___ Given passage
Akron Steel Treating Co.-A History

Over the years “The Monty Heat Treat News” has had the opportunity to visit commercial heat treater Akron Steel Treating Company in Akron, Ohio, USA several times-each time we have enjoyed hearing about the history of the company. For this reason we read with great interest an article in the “Akron Beacon Journal” summing up the entire story-read on.

“Broken concrete, twisted pipes, smashed bricks, fractured glass, splintered wood. A mountain of rubble is about all that remains of an industrial plant on the southern edge of downtown Akron. A demolition crew has torn down the former home of Akron Steel Treating Co. at 655 S. Broadway just north of Pearl Coffee. The company operated there for nearly 60 years before moving into a new complex at Morgan Avenue and Grant Street in 2003. Italian immigrant Prosper Paolucci Powell (1908-1991), a machinist, blacksmith and welder, founded the company after supervising the heat treating department at Firestone Tire & Rubber Co. during World War II.

In 1943, the U.S. Army approached him about setting up equipment in the garage of his Glenwood Avenue home on North Hill to treat the firing pins of carbine rifles for the military. Sworn to secrecy, he frosted the windows of the garage and began treating 90,000 firing pins.

Heat treatment is a process of heating and cooling metals to alter their properties and improve strength and durability. “We treat metal much like a physician treats the human body,” Powell once told the Beacon Journal. “Without heat treating, the metal would be weak and not serviceable. Our job is to develop its best physical properties.”

After the war, he bought the Army’s equipment, quit his job at Firestone and started his own business. A cousin helped him build a 30- by 50-foot shop at South High and Bartges street, and Akron Steel Treating Co. was born. By sheer coincidence, Powell opened his plant near the former site of the Akron Iron Co., a 19th century mill whose blast furnace created an eerie red glow at night, inspiring the neighborhood’s nickname of  Its business boomed. Workers operated blazing furnaces on three shifts, treating components for the automotive, aviation, utility, railroad and other industries, and servicing 350 machine shops in eight states.

After a series of expansions, the automated plant grew to 25,000 feet by the 1970s. The company escaped demolition during the Opportunity Park urban renewal project, but had to change its letterhead after the city renamed that section of High Street as Broadway in 1973. In 1974, Akron Steel Treating began a $175,000 expansion that added 11,400 square feet of warehouse and office space to the north end of the complex. Powell said he needed the space to eliminate clutter.
______
___ Data shown
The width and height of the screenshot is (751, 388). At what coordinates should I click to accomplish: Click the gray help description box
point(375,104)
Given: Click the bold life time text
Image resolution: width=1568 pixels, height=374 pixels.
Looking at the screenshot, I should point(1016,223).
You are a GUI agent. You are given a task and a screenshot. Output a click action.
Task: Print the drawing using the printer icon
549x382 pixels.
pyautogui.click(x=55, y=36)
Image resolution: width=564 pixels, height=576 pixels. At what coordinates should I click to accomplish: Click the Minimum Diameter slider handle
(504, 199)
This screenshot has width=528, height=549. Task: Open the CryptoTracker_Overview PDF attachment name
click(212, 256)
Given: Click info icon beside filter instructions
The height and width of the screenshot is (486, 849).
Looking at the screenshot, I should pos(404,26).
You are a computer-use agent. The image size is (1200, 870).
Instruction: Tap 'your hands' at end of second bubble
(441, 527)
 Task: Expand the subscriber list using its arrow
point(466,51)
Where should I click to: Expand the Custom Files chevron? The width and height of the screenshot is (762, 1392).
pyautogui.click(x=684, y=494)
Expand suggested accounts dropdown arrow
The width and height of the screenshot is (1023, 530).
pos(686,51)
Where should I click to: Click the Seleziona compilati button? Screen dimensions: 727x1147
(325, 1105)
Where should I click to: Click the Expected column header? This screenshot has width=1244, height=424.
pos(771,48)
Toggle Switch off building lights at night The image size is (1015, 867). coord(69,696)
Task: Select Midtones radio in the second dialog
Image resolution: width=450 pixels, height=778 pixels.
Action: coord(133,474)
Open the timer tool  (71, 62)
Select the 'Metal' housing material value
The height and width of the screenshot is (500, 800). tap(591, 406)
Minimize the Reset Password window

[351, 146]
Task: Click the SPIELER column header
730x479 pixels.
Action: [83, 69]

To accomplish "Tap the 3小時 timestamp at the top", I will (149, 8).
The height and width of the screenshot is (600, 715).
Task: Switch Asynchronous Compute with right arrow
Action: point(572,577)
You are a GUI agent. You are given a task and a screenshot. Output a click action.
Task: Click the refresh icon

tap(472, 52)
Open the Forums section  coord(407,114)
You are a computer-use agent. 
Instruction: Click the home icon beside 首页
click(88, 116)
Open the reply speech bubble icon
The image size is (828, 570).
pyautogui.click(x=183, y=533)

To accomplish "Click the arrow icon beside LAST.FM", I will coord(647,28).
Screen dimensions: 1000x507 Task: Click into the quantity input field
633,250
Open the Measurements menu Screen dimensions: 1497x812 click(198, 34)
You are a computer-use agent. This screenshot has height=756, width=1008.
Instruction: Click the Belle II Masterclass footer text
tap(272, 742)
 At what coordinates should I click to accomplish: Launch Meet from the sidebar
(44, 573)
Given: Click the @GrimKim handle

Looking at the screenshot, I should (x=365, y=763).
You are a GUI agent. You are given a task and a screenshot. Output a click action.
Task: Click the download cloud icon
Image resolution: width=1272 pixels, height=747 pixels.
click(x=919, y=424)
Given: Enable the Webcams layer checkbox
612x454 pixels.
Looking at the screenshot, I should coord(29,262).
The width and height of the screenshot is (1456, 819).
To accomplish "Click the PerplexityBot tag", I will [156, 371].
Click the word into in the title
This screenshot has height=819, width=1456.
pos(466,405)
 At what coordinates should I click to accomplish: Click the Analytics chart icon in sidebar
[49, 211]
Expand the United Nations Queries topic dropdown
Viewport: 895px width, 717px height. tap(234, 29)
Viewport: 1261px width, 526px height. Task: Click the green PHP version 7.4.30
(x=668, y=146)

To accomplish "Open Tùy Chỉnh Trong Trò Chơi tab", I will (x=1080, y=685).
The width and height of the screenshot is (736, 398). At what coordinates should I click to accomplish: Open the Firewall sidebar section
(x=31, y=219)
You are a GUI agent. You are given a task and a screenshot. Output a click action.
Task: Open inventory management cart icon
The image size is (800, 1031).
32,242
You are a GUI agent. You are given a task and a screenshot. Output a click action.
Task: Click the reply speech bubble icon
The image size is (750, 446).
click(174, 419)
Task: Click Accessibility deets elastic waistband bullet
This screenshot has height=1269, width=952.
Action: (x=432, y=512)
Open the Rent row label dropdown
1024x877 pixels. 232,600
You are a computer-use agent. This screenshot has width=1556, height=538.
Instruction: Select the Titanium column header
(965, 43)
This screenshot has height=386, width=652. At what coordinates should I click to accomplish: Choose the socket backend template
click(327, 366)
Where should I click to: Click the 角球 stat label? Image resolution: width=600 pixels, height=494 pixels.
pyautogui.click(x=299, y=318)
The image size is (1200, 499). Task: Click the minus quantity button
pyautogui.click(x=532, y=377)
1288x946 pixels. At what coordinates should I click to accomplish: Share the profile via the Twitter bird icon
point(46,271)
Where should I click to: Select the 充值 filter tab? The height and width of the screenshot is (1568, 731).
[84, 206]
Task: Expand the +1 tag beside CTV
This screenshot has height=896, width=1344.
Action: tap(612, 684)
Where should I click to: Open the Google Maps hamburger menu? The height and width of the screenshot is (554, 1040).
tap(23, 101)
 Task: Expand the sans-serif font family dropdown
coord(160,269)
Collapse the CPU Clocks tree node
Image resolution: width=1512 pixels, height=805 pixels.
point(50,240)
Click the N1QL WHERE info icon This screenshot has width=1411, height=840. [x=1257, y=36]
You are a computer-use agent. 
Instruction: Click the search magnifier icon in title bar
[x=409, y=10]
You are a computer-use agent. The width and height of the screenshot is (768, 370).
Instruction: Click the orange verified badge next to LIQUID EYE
______
_Work order 1:_
Answer these questions using the Akron Steel Treating history:
(a) At what address did the company operate before moving to its new complex?
(b) How many firing pins did Powell begin treating in his garage?
(c) How many square feet of warehouse and office space did the 1974 expansion add?
_Work order 2:_
Copy the Akron Steel Treating history word for word, from "After the war, he" to "in eight states.".

_Your response 1:_
(a) 655 S. Broadway
(b) 90,000
(c) 11,400

_Your response 2:_
After the war, he bought the Army’s equipment, quit his job at Firestone and started his own business. A cousin helped him build a 30- by 50-foot shop at South High and Bartges street, and Akron Steel Treating Co. was born. By sheer coincidence, Powell opened his plant near the former site of the Akron Iron Co., a 19th century mill whose blast furnace created an eerie red glow at night, inspiring the neighborhood’s nickname of  Its business boomed. Workers operated blazing furnaces on three shifts, treating components for the automotive, aviation, utility, railroad and other industries, and servicing 350 machine shops in eight states.